'This is nuts!' Mets walk-a-thon leads to 6 runs

Seven straight batters reach base without benefit of hit or error in 5th inning

April 10th, 2019

NEW YORK -- Robinson Cano stared at the pitch with complete disinterest, shifting his body weight in a way that made his intentions plain: there was no way Cano was swinging.

The reason why was obvious. Upon entering with the bases loaded and two outs in the fifth inning Wednesday, Twins rookie reliever Andrew Vasquez hit Brandon Nimmo with a pitch and walked Pete Alonso, bringing up Cano. The second baseman took a ball high, a ball low and another way high. Ball four, at that point, seemed a formality.

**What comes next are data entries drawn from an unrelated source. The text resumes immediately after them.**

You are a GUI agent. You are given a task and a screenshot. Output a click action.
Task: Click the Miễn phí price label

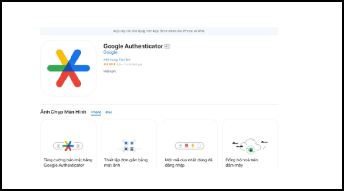tap(110, 71)
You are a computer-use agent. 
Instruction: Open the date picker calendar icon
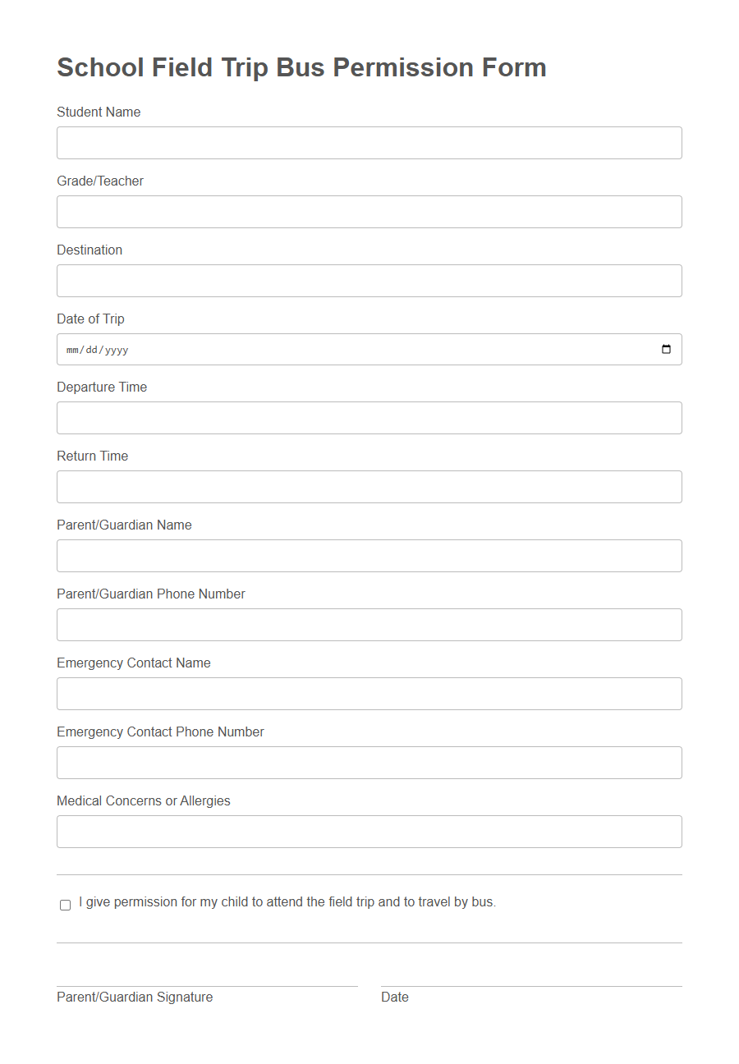click(x=667, y=349)
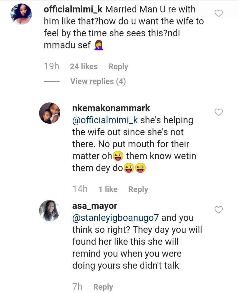This screenshot has width=248, height=293.
Task: Like officialmimi_k's comment with the heart icon
Action: (x=219, y=13)
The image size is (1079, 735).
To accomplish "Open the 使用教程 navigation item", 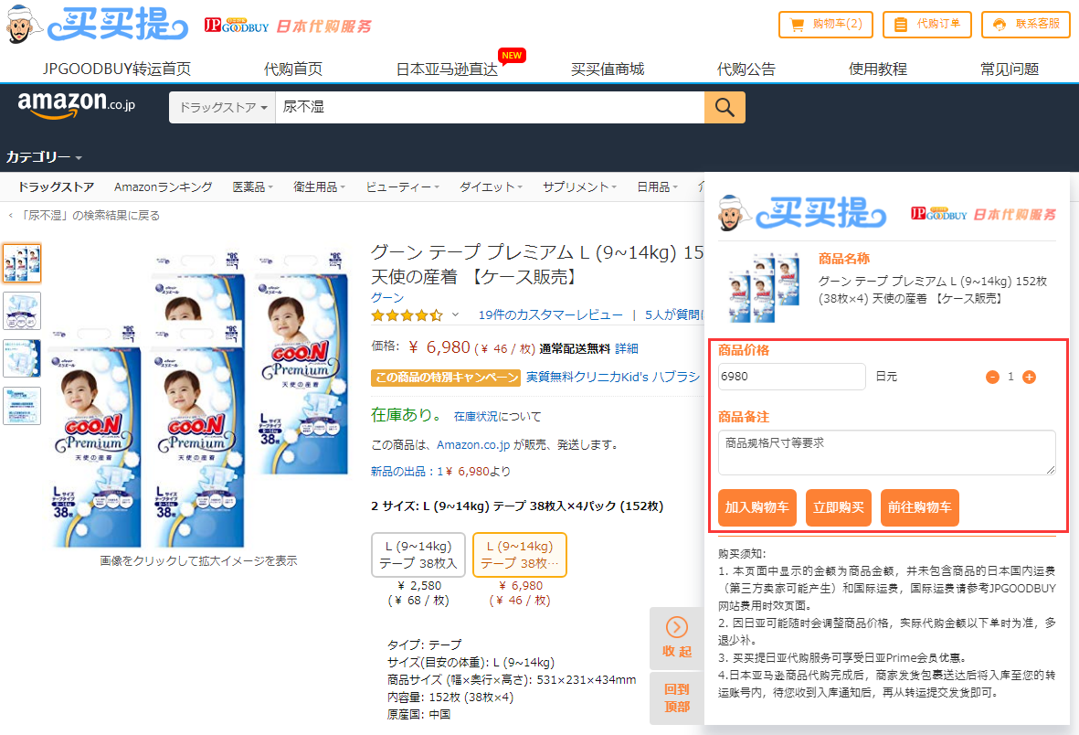I will click(877, 69).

So went the Mets’ curious rally in the fifth inning of their 9-6 win over the Twins: Single. Walk. Walk. Baserunning blunder. Walk. Hit batsman. Walk. Walk. Walk. When Wilson Ramos hit a two-run single to cap things, he became the ninth consecutive Met to reach base. The middle seven did so without the benefit of a hit or an error, breathing life into a Mets offense that, entering the inning, had not recorded a hit.

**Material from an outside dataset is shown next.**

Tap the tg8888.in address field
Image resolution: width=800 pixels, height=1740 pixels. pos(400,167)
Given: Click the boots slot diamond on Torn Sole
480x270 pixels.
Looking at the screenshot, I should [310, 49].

For the Mets, it was a boon. It was also continued evidence of their offensive diversity. Early this season, the Mets scored mainly via situational and opposite-field hitting. On the first part of their homestand, they began bashing homers. Wednesday, they demonstrated the sort of plate discipline needed to punish wildness.

And the Twins offered plenty of wildness.

“You can’t count on the other team walking six guys,” Mets outfielder Michael Conforto said. “But in this case, they just didn’t make their pitches.”

The fifth inning began innocently enough, with a Ramos groundout and a Jeff McNeil hit -- the Mets’ first off Twins starter Jake Odorizzi, who proceeded to walk the next two batters. With pitcher Noah Syndergaard batting, McNeil then committed the sort of blunder that could have derailed the rally completely. As an Odorizzi pitch skipped to the backstop, McNeil bolted for home, but froze halfway to become an easy target. Instead of having the bases loaded and one out, the Mets found themselves at real risk of coming away with nothing.

What they didn’t count on was the wildness to come. Syndergaard waited out Odorizzi, laying off three more balls to reload the bases. Then Vasquez entered, and the inning caught fire.

Nimmo, who was 0-for-2 with two strikeouts at that point, exchanged a bruise on his upper back for an RBI. Alonso and Cano followed with walks. The Twins changed pitchers to no avail; Conforto also walked with the bases loaded, before Ramos capped the rally with a two-run single.

In the SNY booth, play-by-play announcer Gary Cohen exclaimed, “This is nuts!” And it was. The Mets became the first team since the 1994 Yankees to record at least seven consecutive walks or hit batsmen, and the first team since the 2017 A’s to force in at least four runs in an inning via walk or HBP.

“You never want to wish that on anyone,” Nimmo said.

The Mets, though, would take it -- particularly Syndergaard, whose performance was better than his final line -- seven innings, four runs -- might indicate. At just 87 pitches through seven innings, Syndergaard came back out for the eighth, but allowed three consecutive hits to open the inning. All three wound up scoring.

By that point, the Twins had given the Mets plenty of cushion.

“I don’t think we put even one take sign on,” manager Mickey Callaway said. “I think we just did a great job of being patient, and doing what it took to score some runs.”